On January 6 of last year, a mob of pro-Trump extremists stormed the United States Capitol in an effort to violently overturn the results of the 2020 election, which saw then-President Donald Trump defeated by Joe Biden at the ballot box.
The deadly failed insurrection was the culmination of a months-long smear campaign from Trump and his allies against the validity of American democracy. Trump falsely insisted to his supporters that he was the legitimate winner of the 2020 election and that they were the targets of a hostile takeover. Up until moments before the insurrection started, at a rally outside the White House, he urged them to "fight" and march to the Capitol to make their voices heard, warning we wouldn't "have a country anymore" if his election loss was allowed to stand.
The insurrectionists shattered windows, ransacked offices, beat police officers, smeared excrement across the walls and called for the execution of any elected official they deemed disloyal to Trump. It would be hours before Trump finally told them to vacate the Capitol.
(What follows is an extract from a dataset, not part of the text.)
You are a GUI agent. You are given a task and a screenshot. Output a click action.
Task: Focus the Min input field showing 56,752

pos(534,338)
In the year since, Republicans who embraced Trump's election lies have embraced conspiracy theories in order to shield themselves from accountability. They've baselessly promoted the conspiracy theory that the insurrection was orchestrated by federal agents in order to discredit Republicans.
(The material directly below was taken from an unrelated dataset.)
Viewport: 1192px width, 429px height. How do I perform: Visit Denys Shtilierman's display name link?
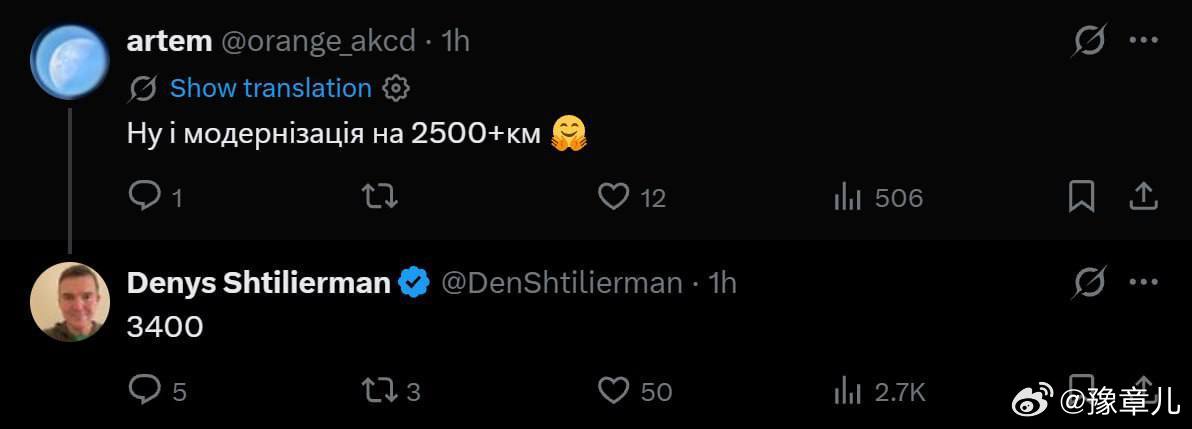[x=258, y=283]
Far-right Congressman Madison Cawthorn of North Carolina—who himself has frequently advocated for violence against Democrats—was the latest to make this claim.
Cawthorn told far-right disinformation outlet, the Daily Caller:
"I suspect there are several actors who are involved inside of this riot, inside of what happened on January 6, that they don't want to have named. So I think there were members of the federal government who were deeply involved in this."
By many accounts, Cawthorn is right, but not in the way he thinks.
There were members of the federal government involved, and Cawthorn is one of them. Republican elected officials repeatedly escalated tensions and promoted disinformation in their embrace of Trump's refusal to concede.
For his part, Cawthorn encouraged Republicans at a Turning Point USA event—held just over two weeks before the insurrection—to "lightly threaten" members of Congress who didn't support so-called "election integrity." He spoke just hours before the insurrection at Trump's rally on the White House, insisting that Democrats were "trying to silence your voice."
Even Cawthorn's own lawyer seems prepared to concede the Congressman's partial culpability for the riot. Cawthorn is currently facing an effort in North Carolina's 13th District to keep him off the ballot in 2022, citing a constitutional amendment designed to keep insurrectionists from running for office.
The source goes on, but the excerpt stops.